Pedrito y el papalote
PEDRITO Y EL PAPALOTE por Enrique A. Meitin
Pedrito corría emocionado por una de las calles habaneras adoquinadas, cercana a su casa, con su papalote en las manos, listo para echarlo a volar. Era un día de un julio soleado, y el viento, suave pero constante, prometía ser perfecto para su objetivo. El papalote era uno de los juguetes más preciados de Pedrito, construido a mano por su abuelo con papel de colores; varillas de bambú, y un rabo con retazos de tela vieja..., tan vieja como su ciudad.
-¡Mamá, mira cómo vuela! Gritó emocionado mientras tiraba de la cuerda, viendo cómo su papalote subía lentamente hacia el cielo azul.
Su madre, sentada en un banco cercano, lo observaba con una sonrisa. Para Pedrito, aquella tarde representaba mucho más que un simple juego. El papalote era su conexión con el cielo, su manera de sentirse libre y poderoso. A medida que el juguete ascendía, sentía que sus problemas de niño, aunque pequeños, quedaban atrás, allá en el suelo, mientras él conquistaba el aire.

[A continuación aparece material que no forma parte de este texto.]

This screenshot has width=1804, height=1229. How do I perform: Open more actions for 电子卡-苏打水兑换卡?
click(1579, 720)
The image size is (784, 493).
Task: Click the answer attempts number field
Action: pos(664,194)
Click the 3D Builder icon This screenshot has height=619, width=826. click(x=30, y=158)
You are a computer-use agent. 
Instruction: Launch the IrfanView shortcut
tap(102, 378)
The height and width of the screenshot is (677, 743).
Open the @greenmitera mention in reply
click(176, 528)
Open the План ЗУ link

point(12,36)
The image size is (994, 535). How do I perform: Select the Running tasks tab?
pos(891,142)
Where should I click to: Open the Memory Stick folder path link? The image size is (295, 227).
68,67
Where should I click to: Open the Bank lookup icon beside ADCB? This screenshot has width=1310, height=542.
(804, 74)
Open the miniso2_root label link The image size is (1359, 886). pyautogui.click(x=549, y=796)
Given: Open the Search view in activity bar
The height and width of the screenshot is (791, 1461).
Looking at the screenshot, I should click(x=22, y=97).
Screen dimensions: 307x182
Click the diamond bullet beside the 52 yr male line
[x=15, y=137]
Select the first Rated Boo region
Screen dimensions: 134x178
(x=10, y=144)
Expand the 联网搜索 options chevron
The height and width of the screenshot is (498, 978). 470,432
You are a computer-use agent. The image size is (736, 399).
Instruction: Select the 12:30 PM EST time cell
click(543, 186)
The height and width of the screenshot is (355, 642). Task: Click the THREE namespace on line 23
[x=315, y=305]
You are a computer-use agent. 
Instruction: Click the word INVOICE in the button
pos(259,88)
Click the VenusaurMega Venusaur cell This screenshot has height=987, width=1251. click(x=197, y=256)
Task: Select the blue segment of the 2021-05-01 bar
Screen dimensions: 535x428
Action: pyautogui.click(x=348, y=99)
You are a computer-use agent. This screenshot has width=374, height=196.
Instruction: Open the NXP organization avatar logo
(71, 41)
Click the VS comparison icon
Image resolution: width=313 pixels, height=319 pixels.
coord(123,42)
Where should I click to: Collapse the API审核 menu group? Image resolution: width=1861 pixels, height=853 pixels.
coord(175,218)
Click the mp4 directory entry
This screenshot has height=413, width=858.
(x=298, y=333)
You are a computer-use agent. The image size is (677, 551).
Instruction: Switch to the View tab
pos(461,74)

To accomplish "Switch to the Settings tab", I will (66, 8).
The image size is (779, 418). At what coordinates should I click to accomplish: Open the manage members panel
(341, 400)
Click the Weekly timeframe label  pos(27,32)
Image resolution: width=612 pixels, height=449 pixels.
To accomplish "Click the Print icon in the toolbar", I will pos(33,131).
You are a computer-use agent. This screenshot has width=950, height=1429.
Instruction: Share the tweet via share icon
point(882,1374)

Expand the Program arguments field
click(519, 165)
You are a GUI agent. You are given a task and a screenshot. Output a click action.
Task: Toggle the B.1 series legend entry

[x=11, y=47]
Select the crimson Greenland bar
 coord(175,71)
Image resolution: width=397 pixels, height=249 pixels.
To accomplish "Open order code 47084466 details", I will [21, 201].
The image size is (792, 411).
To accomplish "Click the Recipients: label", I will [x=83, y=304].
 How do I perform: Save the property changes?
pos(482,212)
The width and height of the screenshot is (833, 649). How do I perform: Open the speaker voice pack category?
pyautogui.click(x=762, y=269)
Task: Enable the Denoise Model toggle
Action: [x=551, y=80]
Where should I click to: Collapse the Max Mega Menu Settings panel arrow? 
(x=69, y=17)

Pero no todo era fácil. El viento podía cambiar de dirección en cualquier momento, y el niño debía aprender a controlar el papalote, a sentir cuándo debía soltar la cuerda y cuándo recogerla. Su madre lo observaba en silencio, sabiendo que, aunque ahora el juego parecía sencillo, estaba aprendiendo una lección sobre paciencia y perseverancia que le sería útil toda su vida.
De súbito el papalote se enredó en el tendido eléctrico, y Pedrito corrió a pedir ayuda a su madre, frustrado. Ella dejó lo que estaba haciendo y lo ayudó a desenredarlo, mostrándole cómo tomar las cosas con calma. A veces, pensó, la vida era como volar un papalote: uno debía aprender a lidiar con los imprevistos sin dejar de disfrutar el vuelo.
Al final del día, el papalote seguía en el aire, y Pedrito, con la cuerda en las manos, sintió la satisfacción de haberlo logrado.